Ich denke mal das mit dem Raps ist so , das sich über lange jahre gezeigt hat , das wenn der Raps blüht die lufttemperaturen und damit ( meistens ) auch die wassertemperaturen für hornies passen.

gruß
nok angler


----------



## Dr.ChaosAD (11. Mai 2006)

*AW: Hat einer schon die ersten Hornies sichten können?*

An der Nordküste Rügens sind die Hornies schon wie die Irren....selbst beim Hechtfischen auf dem Bodden hatten wir auf 45gr. Twin Effzett 2 Stück!


----------



## marioschreiber (11. Mai 2006)

*AW: Hat einer schon die ersten Hornies sichten können?*



			
				wirbel schrieb:
			
		

> ja moin auch, ich höre diese story jedes jahr - raps hier raps da. ok, mir ist klar das ,das eine alte bauern weisheit ist aber nimmt ihr das ernst ? das weißt doch mein littel marlin "horni" nicht das die felder kochen.


 
Sicher werden die nich den Kopp aus dem Wasser strecken um zu schauen wie weit der Raps ist.... !
Ich denke auch das die Zeit der Rapsblüte einfach genau zusammen mit der Zeit fällt zu der sich die Hornis bei uns am wohlsten fühlen.
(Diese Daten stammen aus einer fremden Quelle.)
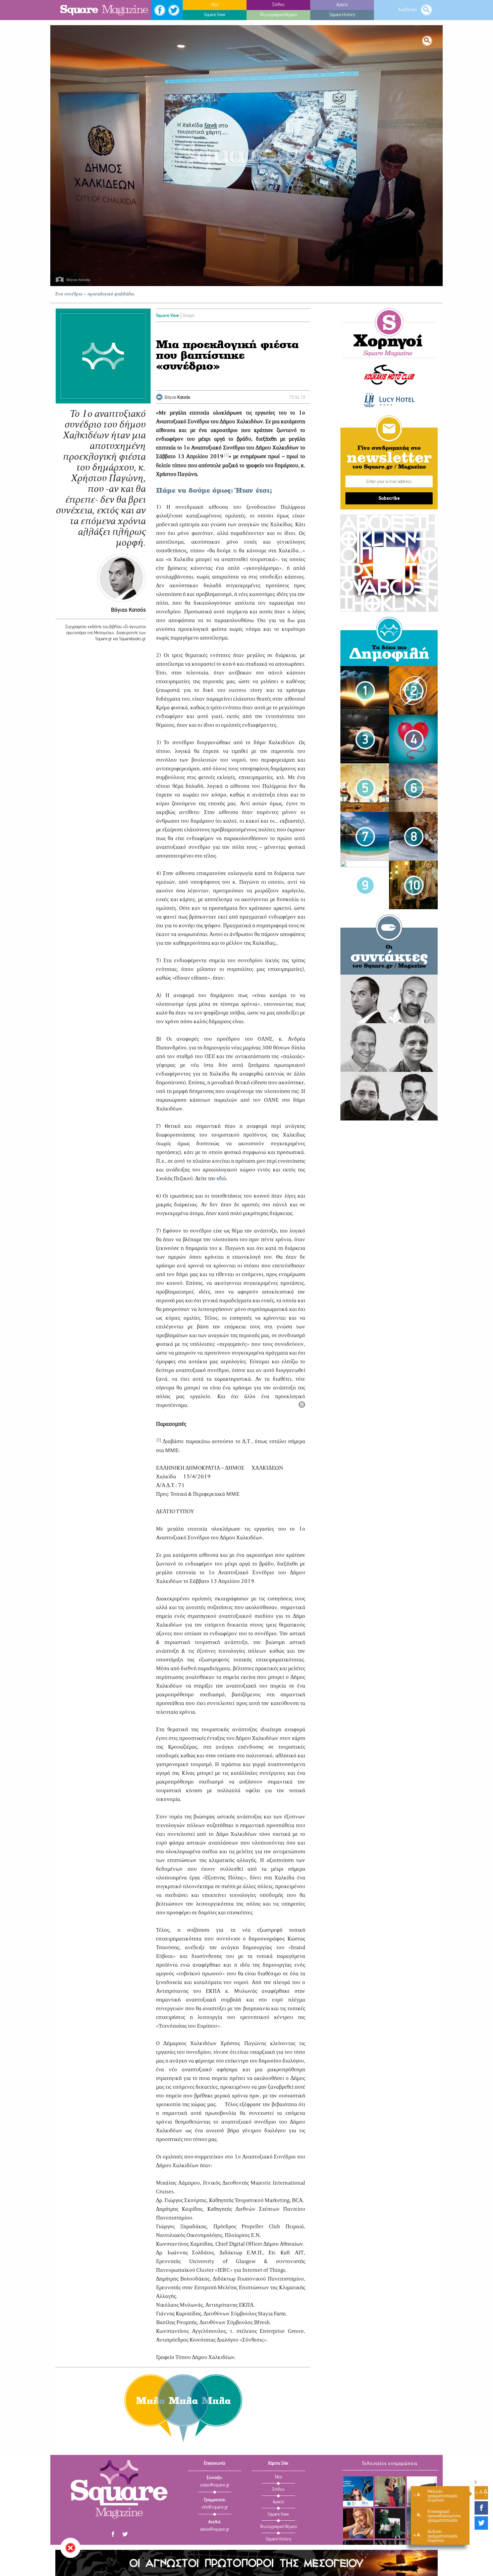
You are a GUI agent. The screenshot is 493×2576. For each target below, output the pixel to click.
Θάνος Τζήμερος (365, 1035)
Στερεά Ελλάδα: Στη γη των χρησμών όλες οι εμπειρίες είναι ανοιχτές (358, 2491)
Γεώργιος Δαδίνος (413, 1084)
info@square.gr (215, 2507)
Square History (278, 2539)
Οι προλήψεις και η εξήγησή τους (365, 873)
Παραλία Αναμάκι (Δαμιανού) (413, 824)
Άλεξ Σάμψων (413, 1035)
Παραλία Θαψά (365, 824)
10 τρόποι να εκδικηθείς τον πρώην (413, 727)
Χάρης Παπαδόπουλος (365, 1084)
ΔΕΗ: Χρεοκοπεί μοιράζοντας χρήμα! (413, 678)
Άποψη (188, 316)
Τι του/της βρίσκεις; (390, 2523)
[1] (226, 455)
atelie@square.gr (214, 2529)
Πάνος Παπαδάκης (413, 987)
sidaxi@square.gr (215, 2485)
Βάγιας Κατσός (128, 610)
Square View (167, 316)
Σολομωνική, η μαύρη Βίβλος (364, 678)
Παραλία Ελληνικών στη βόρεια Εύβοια (413, 776)
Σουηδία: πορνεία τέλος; (413, 873)
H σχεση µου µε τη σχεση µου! (390, 2491)
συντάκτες (389, 957)
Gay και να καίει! (364, 727)
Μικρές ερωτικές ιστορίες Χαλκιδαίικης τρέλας (364, 778)
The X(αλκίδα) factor (358, 2523)
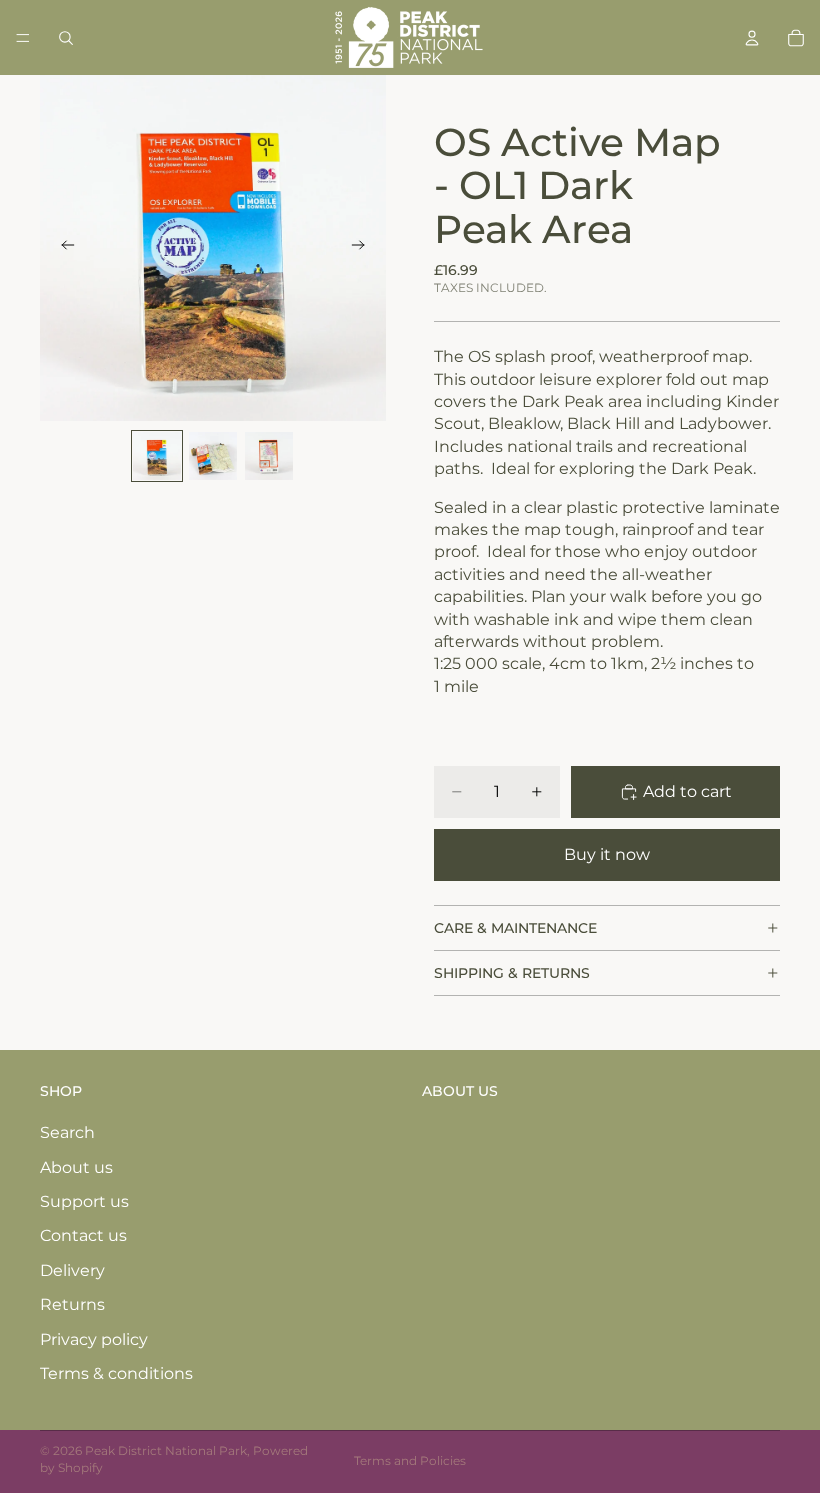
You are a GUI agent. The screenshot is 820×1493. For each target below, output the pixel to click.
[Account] (752, 38)
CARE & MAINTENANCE (515, 928)
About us (76, 1167)
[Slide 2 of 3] (213, 456)
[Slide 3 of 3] (269, 456)
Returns (72, 1304)
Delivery (72, 1270)
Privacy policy (94, 1339)
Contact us (83, 1236)
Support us (84, 1201)
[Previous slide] (62, 248)
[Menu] (23, 38)
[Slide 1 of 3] (157, 456)
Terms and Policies (410, 1460)
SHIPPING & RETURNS (512, 973)
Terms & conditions (116, 1373)
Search (67, 1132)
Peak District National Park (166, 1450)
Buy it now (607, 854)
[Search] (66, 38)
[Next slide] (364, 248)
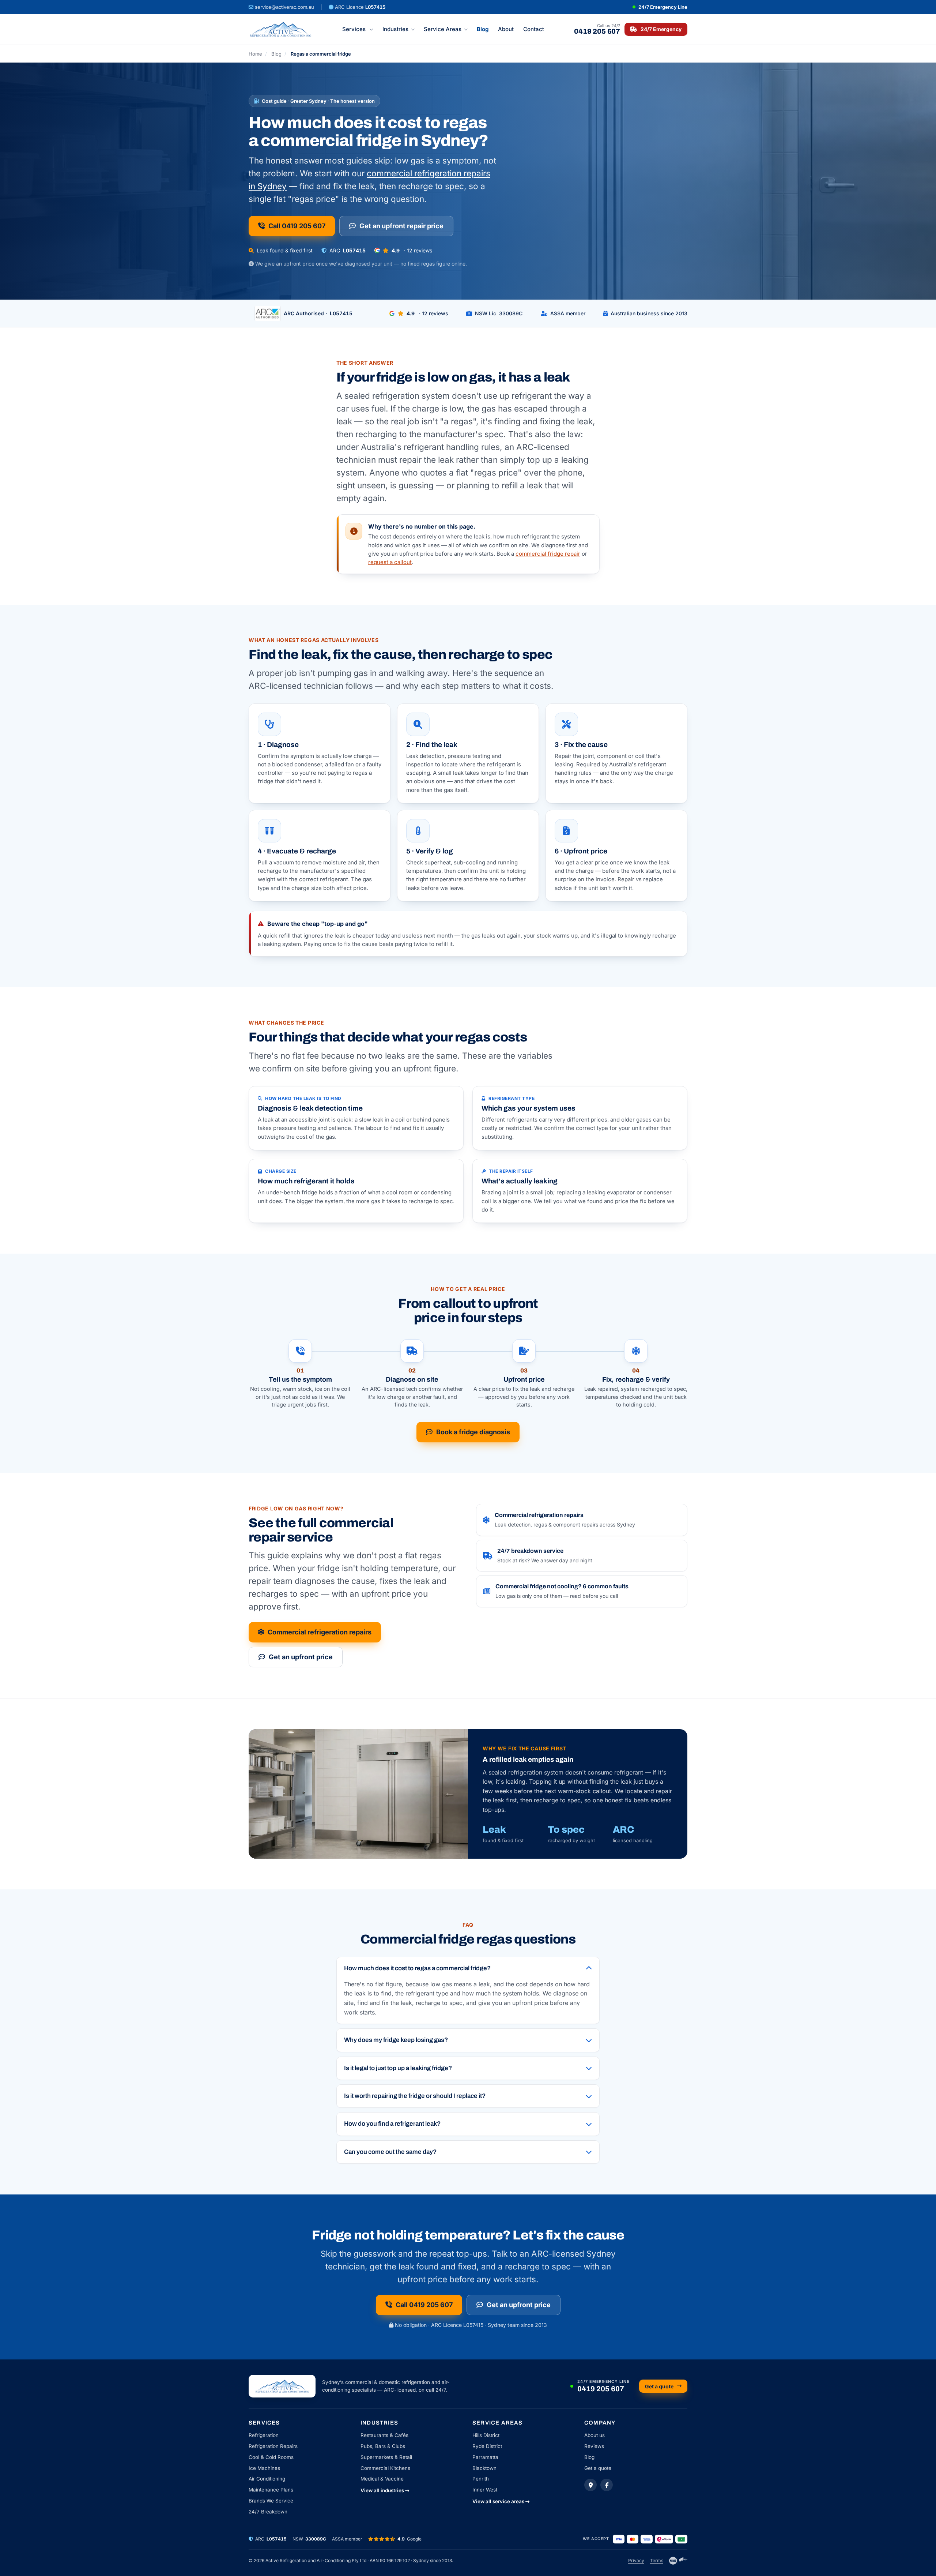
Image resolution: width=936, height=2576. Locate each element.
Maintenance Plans (271, 2490)
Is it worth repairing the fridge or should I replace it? (415, 2095)
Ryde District (487, 2446)
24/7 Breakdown (268, 2512)
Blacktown (484, 2468)
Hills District (485, 2435)
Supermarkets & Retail (386, 2457)
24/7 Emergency (661, 29)
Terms (656, 2560)
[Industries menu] (414, 29)
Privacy (636, 2560)
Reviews (594, 2446)
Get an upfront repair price (401, 226)
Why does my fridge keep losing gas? (396, 2039)
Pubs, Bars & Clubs (383, 2446)
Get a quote (659, 2386)
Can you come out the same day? (390, 2151)
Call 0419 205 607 (296, 226)
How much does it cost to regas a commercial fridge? (417, 1968)
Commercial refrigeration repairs (319, 1632)
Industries (395, 29)
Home (255, 54)
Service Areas (442, 29)
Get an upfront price (301, 1657)
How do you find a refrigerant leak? (392, 2123)
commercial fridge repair (548, 553)
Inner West (484, 2490)
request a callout (390, 562)
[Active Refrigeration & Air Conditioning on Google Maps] (590, 2485)
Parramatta (485, 2457)
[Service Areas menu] (467, 29)
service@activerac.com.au (283, 7)
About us (594, 2435)
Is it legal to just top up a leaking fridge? (398, 2068)
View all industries (383, 2490)
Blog (482, 29)
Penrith (480, 2479)
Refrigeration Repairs (273, 2446)
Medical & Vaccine (382, 2479)
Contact (533, 29)
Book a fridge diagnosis (473, 1432)
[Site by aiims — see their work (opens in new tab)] (678, 2561)
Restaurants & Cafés (384, 2435)
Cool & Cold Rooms (271, 2457)
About (506, 29)
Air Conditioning (267, 2479)
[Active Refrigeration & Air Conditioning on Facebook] (606, 2485)
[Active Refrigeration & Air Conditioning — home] (280, 29)
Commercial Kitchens (385, 2468)
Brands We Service (271, 2501)
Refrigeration (264, 2435)
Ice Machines (264, 2468)
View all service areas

@ kepzky606 : Bei hellem Sonnenschein ist es am besten. Gegen Abend und in der Dunkelheit lassen die Bisse in der Regel nach !


----------



## sascha02 (11. Mai 2006)

*AW: Hat einer schon die ersten Hornies sichten können?*



			
				kepzky606 schrieb:
			
		

> hallo,
> Da ich noch nie auf Hornhecht geangelt habe würde mich interessieren wann man fischen gehen sollte. Ist es besser zur frühen Morgenstunde, eher gegen Abend oder am hellen Tage zu gehen?
> 
> lg
> Erik


 

hi ich habe am besten in eckernförde morgens von ca 8:00-13:00 gefangen


----------



## platfisch7000 (12. Mai 2006)

*AW: Hat einer schon die ersten Hornies sichten können?*

Hallo!
Ich muß sagenAS MIT DEM RAPS IST TOTSICHER!!!!


----------



## hornhechteutin (12. Mai 2006)

*AW: Hat einer schon die ersten Hornies sichten können?*

Moin Moin ,


			
				platfisch7000 schrieb:
			
		

> Hallo!
> Ich muß sagenAS MIT DEM RAPS IST TOTSICHER!!!!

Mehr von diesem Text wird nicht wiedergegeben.